What you will do:
Quote the records that follow in full and exactly; leave out the pictures.

Records provided:
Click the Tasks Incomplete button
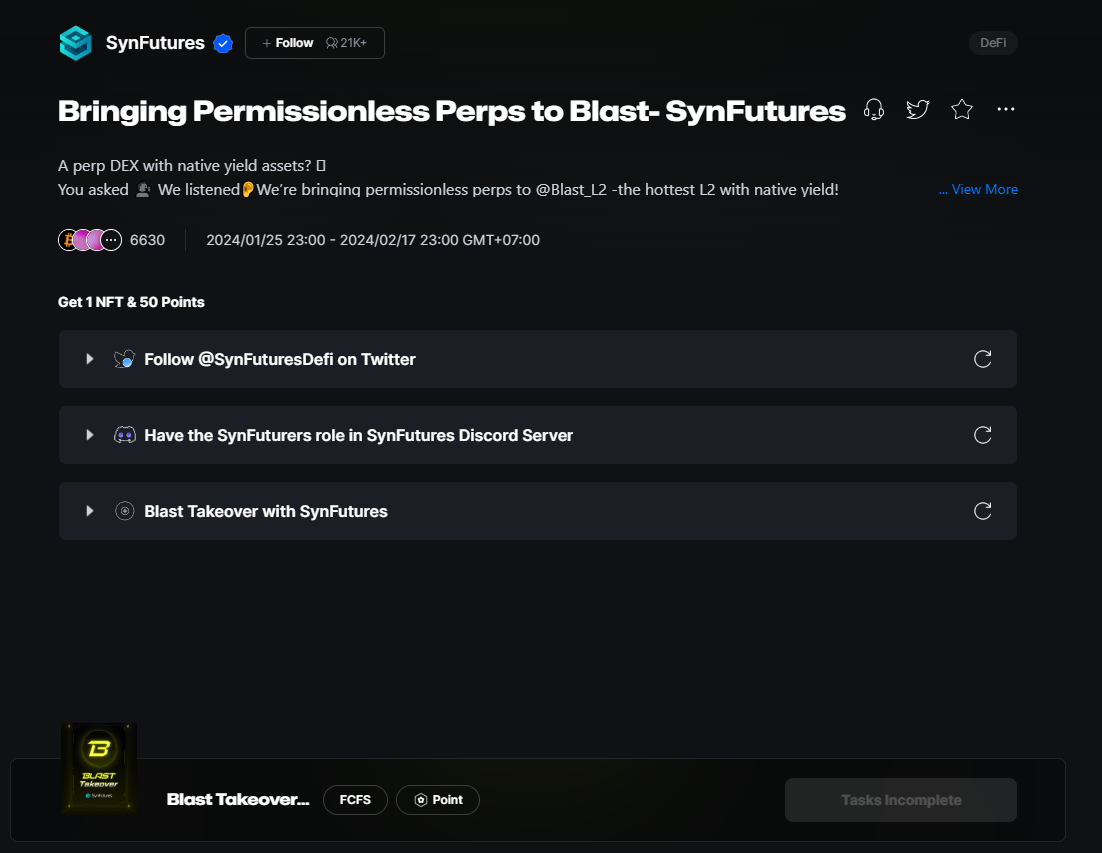1102x853 pixels. point(900,800)
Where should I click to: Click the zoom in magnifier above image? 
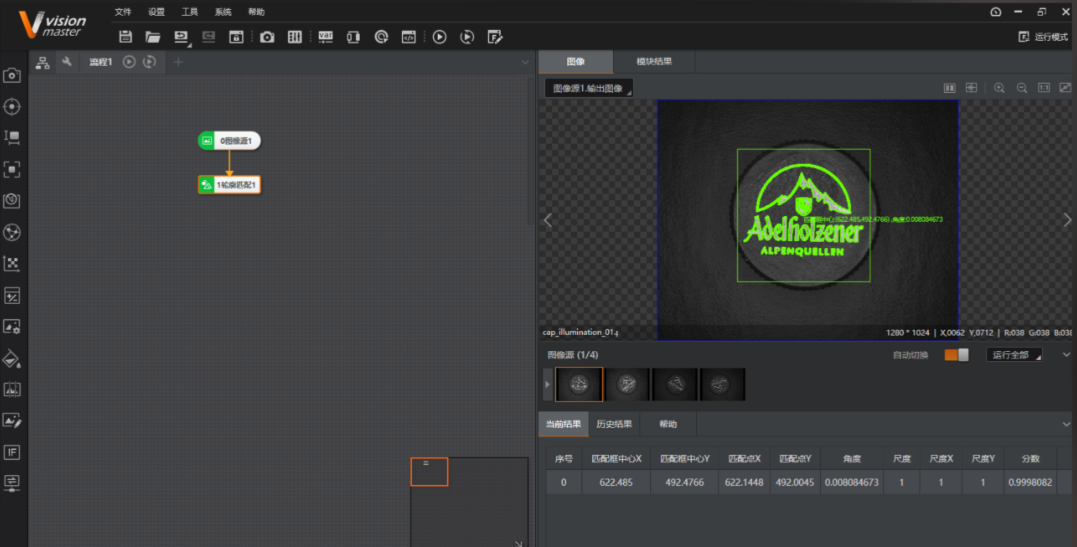pyautogui.click(x=999, y=88)
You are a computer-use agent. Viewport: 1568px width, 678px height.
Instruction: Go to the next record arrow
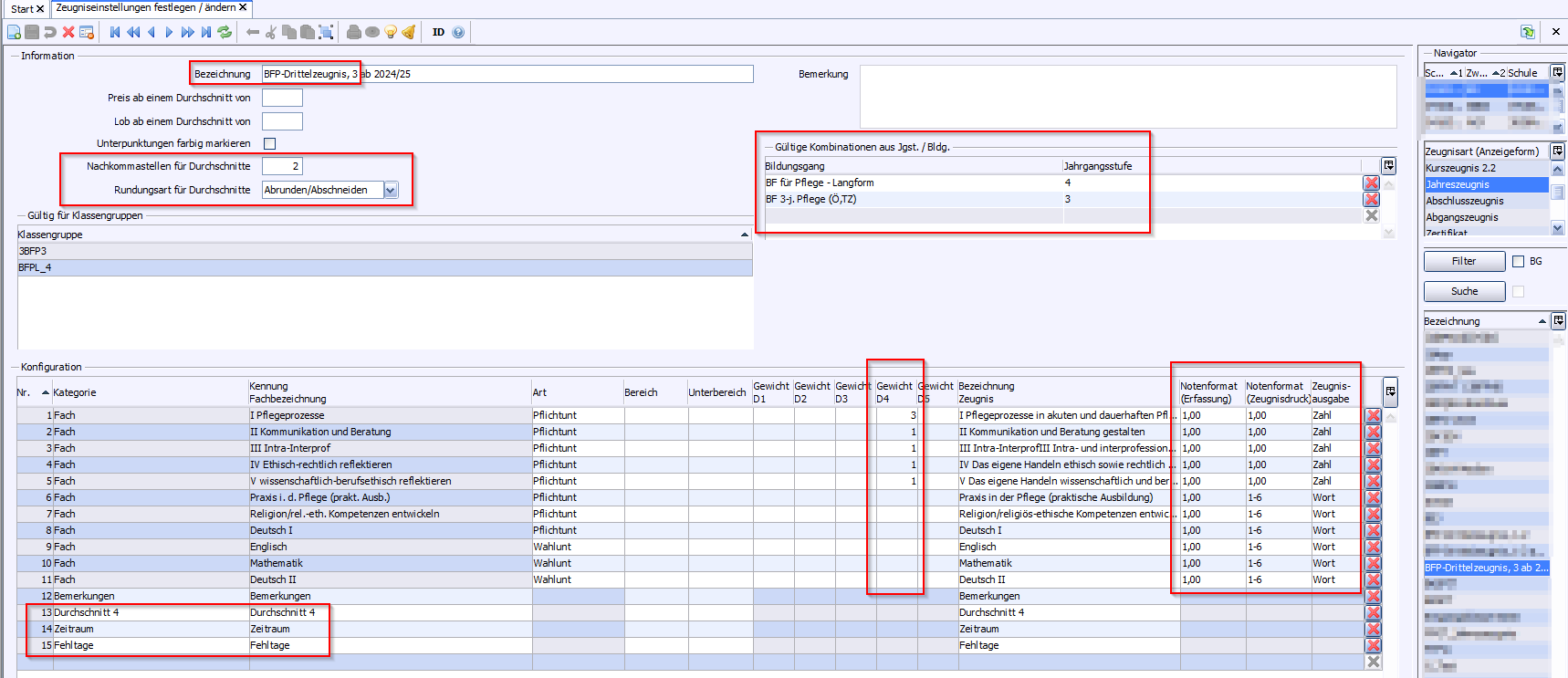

Written reply:
Click the Tasks Incomplete button
1102x853 pixels. point(900,800)
Where should I click to: Click the zoom in magnifier above image? 
pyautogui.click(x=999, y=88)
You are a computer-use agent. Viewport: 1568px width, 678px height.
Instruction: Go to the next record arrow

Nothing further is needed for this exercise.